**Data to examine**
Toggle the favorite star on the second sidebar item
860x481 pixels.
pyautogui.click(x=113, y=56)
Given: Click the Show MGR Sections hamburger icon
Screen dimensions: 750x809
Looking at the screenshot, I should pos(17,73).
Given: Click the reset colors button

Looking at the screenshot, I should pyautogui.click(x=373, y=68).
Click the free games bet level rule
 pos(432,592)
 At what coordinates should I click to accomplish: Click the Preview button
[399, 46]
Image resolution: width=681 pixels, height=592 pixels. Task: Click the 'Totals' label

**Exercise details**
In the entries, find the line containing "Given: Click the reset colors button" and output it and all remaining lines exactly.

**Reply to the task**
Given: Click the reset colors button

Looking at the screenshot, I should pyautogui.click(x=373, y=68).
Click the free games bet level rule
 pos(432,592)
 At what coordinates should I click to accomplish: Click the Preview button
[399, 46]
Image resolution: width=681 pixels, height=592 pixels. Task: Click the 'Totals' label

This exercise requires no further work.